## Task to complete
Lines holding the word "will" in the following material must be counted; give only the resulting number.
↓↓↓
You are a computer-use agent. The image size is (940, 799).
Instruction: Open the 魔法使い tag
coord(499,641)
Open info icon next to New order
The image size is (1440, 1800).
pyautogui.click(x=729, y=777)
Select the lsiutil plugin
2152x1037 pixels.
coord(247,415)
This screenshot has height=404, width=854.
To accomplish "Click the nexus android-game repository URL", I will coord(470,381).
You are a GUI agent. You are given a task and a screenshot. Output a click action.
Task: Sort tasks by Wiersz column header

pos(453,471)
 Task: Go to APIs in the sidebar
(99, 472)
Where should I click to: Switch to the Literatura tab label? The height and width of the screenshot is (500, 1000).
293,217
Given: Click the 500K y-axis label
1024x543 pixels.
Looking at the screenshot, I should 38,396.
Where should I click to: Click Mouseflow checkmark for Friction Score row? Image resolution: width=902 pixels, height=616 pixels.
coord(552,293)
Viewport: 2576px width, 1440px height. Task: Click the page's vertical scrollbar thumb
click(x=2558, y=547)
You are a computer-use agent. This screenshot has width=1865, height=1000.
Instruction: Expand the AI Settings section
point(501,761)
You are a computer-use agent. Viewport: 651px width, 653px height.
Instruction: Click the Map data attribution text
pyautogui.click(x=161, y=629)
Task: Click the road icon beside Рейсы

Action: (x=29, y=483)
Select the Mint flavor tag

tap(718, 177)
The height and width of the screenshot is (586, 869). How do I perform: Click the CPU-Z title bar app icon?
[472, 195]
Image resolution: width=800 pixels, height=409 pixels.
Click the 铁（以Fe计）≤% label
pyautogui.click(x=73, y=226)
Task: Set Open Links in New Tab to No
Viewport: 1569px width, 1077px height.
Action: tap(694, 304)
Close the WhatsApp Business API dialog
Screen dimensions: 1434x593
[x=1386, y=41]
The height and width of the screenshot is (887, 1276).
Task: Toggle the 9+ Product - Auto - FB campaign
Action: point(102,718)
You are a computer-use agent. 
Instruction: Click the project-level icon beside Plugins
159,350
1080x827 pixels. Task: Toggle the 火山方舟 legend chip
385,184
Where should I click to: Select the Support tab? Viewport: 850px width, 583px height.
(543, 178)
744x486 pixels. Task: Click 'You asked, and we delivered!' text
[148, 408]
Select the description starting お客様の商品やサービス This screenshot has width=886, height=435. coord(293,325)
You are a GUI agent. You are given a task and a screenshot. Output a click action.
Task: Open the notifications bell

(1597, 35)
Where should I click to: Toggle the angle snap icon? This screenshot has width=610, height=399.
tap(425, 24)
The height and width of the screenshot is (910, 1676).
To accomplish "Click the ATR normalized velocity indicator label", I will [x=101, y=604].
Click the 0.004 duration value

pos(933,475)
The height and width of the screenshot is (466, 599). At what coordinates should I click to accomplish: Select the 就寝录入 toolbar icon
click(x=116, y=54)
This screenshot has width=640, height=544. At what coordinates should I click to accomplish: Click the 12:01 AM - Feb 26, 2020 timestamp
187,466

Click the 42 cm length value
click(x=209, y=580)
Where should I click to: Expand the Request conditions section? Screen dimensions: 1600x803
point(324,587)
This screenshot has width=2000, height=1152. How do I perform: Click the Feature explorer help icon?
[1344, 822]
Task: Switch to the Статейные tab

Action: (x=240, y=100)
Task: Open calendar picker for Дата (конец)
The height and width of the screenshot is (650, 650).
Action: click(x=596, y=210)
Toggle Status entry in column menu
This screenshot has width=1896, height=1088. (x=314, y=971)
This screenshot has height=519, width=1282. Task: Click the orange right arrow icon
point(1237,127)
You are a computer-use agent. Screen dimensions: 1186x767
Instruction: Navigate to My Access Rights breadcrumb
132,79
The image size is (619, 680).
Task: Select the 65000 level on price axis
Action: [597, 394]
↑↑↑
## Result of this task
2